From their inception as an expansion franchise in 1960 through 1988, the Dallas Cowboys were the epitome of stability in the NFL. Under the triumvirate of General Manager Tex Schramm, Head Coach Tom Landry and Scouting Director Gil Brandt, the Cowboys created a culture of success that was unparalleled in NFL history. Beginning in 1966, the Cowboys registered 20 straight winning seasons, with 18 playoff appearances, five Super Bowl appearances, two Super Bowl Championships and 12 appearances in the NFL/NFC Championship Game.

However, by the time Jerry Jones purchased “America’s Team” in February 1989, the Cowboys had been on a downward slide for a number of years. They were coming off their third straight losing season and had not won a playoff game since 1982. Accustomed to winning, faithful Dallas fans were enthusiastic that the new owner might reinvigorate the franchise, but they had no idea what was ahead.
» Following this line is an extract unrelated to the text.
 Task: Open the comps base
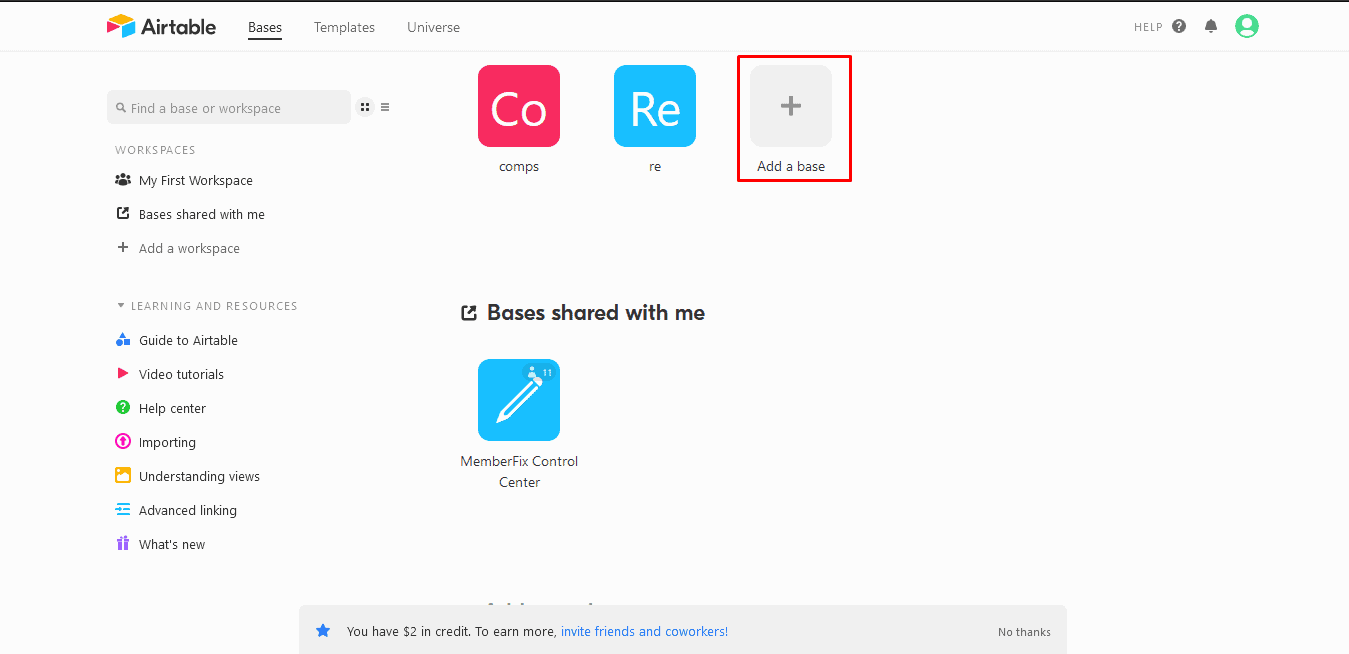pyautogui.click(x=518, y=107)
Determined to put his own stamp on his new purchase, Jones immediately fired the stoic Landry after 29 seasons and replaced him with Jimmy Johnson, a brash college coach who had been a college teammate of Jones. Within weeks, Schramm and Brandt were also gone and the future of the Cowboys was squarely on the shoulders of the two pro football newcomers.
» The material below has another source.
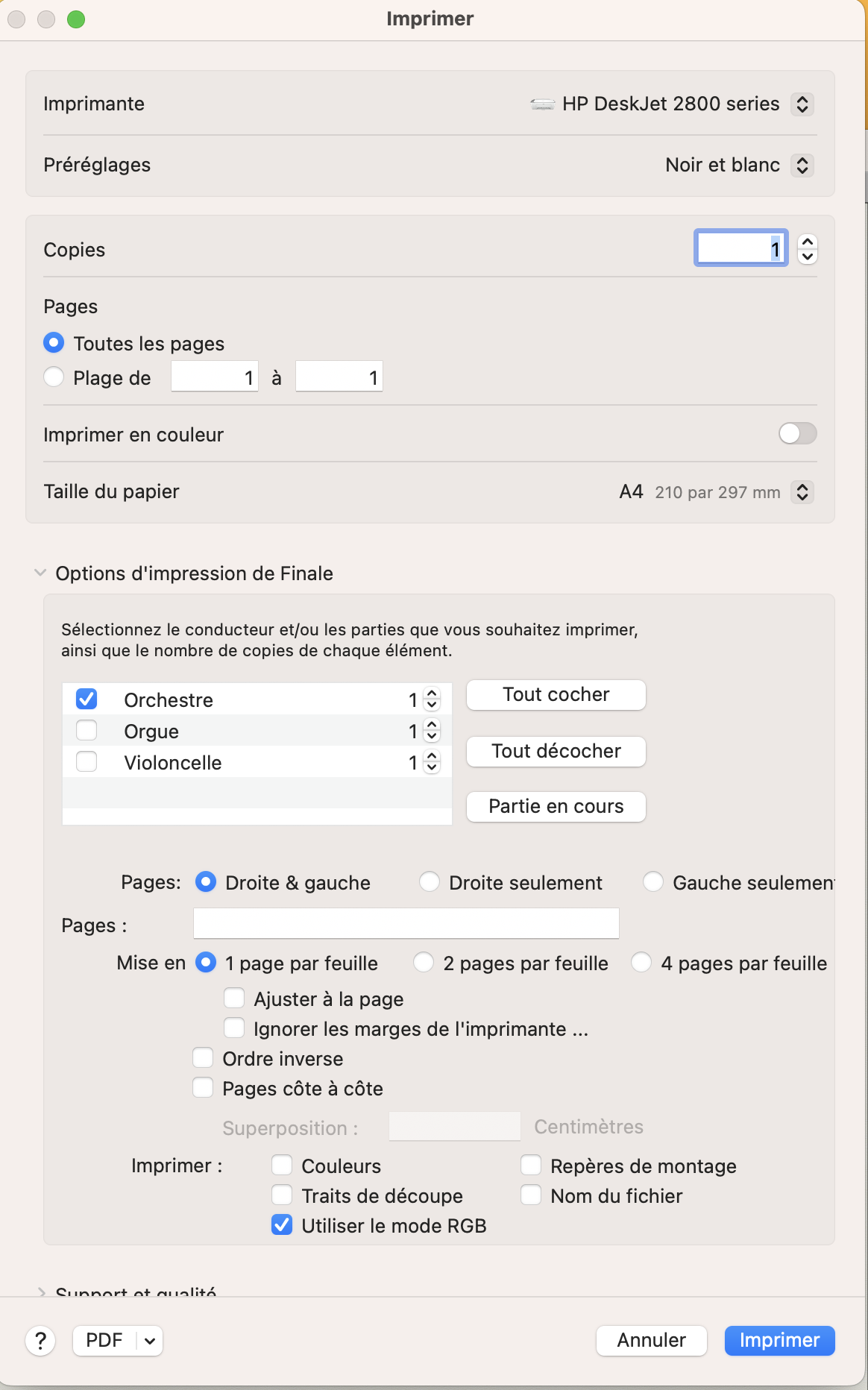This screenshot has width=868, height=1390.
Task: Click the Orchestre copy count stepper
Action: pos(432,699)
When the 1989 season opened with Dallas losing eight straight games while also trading their best player, skeptics wondered if the “Boys from Arkansas” were in over their heads. In reality, Jones and Johnson were actually sly as a fox and following their plan to create a football dynasty.
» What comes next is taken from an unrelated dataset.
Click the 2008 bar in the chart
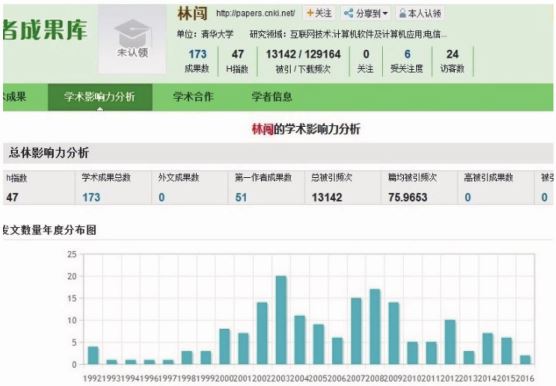 point(375,327)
Recognizing that the Cowboys they inherited didn’t have the talent to compete in 1989, or the near future, they were willing to sacrifice short-term success for long-term glory. The trade of Herschel Walker to the Minnesota Vikings for five players and eight draft picks was the first of several deals that helped the Cowboys build a championship foundation.

Johnson, who coached the University of Miami to a national championship and a 52-9 record in five season, was well acquainted with the top collegiate talent and it was quickly apparent that Dallas was bringing in players capable of helping them regain their winning tradition.

After winning just one game in 1989, the Cowboys quickly began to show marked improvement. They won seven games in 1990 and in 1991 won 11 games and reached the playoffs for the first time since 1985. The following year, Dallas won 13 games for the first time in franchise history and reached the NFC Championship Game for the first time in a decade.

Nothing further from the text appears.